Multiomic, Histologic, and scRNA-seq Profiling of Pleural Mesothelioma Reveals Negative Prognosis Associated With a Novel Uncommitted Molecular Phenotype

Journal of Thoracic Oncology 2025 November 28 [Link]

David T Severson, Samuel Freyaldenhoven, Benjamin Wadowski, Yin P Hung, Travis Hughes, Beow Y Yeap, William G Richards, Sanna Laaksonen, Lucian Chirieac, Matthew B Couger, Roderick V Jensen, Ahmed A Sadek, Ilkka Ilonen, Kimberly Vermilya, Simona Innocenti, Stephanie L Korle, Julianne S Barlow, Jamie Anderson, Jason Meyerovitz, Vivian Wang, Mary N Dao, Alex K Shalek, Assunta De Rienzo, Raphael Bueno

Abstract

Introduction: Multiomics pleural mesothelioma (PM) studies have identified prognostic molecular subsets of PM histologic types, epithelioid (ePM), biphasic (bPM), and sarcomatoid (sPM), defined by relative tumor cell content. However, the underlying biology modulating survival remains unknown.

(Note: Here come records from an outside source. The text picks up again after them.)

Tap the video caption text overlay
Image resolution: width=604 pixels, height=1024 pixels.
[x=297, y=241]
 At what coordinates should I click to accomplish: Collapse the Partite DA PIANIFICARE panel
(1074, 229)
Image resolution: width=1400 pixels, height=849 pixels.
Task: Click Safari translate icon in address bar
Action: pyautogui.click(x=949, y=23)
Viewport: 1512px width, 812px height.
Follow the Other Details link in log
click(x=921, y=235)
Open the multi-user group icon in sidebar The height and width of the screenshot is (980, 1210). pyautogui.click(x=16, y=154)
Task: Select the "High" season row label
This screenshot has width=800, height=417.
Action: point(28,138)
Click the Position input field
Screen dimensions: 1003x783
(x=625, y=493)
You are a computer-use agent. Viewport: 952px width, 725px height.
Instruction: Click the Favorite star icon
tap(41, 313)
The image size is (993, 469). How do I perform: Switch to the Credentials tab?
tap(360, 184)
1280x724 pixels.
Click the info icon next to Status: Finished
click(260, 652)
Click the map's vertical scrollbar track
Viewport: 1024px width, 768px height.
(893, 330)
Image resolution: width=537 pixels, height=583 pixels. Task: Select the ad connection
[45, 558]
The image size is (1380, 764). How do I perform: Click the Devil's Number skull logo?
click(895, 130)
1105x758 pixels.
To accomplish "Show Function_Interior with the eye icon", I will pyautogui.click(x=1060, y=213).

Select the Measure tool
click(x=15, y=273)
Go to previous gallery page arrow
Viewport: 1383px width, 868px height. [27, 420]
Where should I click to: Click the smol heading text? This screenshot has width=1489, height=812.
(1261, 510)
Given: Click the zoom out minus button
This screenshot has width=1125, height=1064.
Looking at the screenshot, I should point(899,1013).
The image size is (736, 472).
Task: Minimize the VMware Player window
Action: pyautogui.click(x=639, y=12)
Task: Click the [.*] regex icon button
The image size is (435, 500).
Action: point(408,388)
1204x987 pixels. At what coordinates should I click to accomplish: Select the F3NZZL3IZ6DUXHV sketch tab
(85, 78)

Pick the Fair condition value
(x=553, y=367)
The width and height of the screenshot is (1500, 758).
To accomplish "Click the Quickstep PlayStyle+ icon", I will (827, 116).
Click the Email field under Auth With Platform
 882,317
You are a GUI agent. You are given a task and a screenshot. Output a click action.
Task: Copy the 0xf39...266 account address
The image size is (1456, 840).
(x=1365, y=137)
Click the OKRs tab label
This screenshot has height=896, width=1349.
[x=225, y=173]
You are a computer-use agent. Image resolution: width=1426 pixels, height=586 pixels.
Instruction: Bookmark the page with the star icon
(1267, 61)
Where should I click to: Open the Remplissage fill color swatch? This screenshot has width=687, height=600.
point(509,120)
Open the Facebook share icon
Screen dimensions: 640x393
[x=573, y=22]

Methods: Using 93 samples from 40 patients, we performed single-cell RNA sequencing (scRNA-seq), bulk exome and RNA sequencing, optical genome mapping, spatial transcriptomics, and histologic analyses to identify candidate drivers and prognostic biomarkers of malignant cell (MC) state.

Results: We identified a novel uncommitted MC state enriched in bPM tumors. Using inferred copy number variants, we observed all three MC states within individual clones suggesting MC state is not clonally restricted. We identified TGF-β and GAS6-AXL signaling as candidate MC state drivers for further study. Finally, we validated two prognostic MC state immunohistochemistry biomarkers, MEST (uncommitted) and MSLN (epithelioid).

Conclusions: These multiomic, scRNA-seq analyses of primary patient tissues provide new candidate drivers of MC state and novel biomarkers to improve patient stratification. Further experimental exploration and clinical validation of these findings may reveal new treatment strategies and refine current clinical decision-making in PM.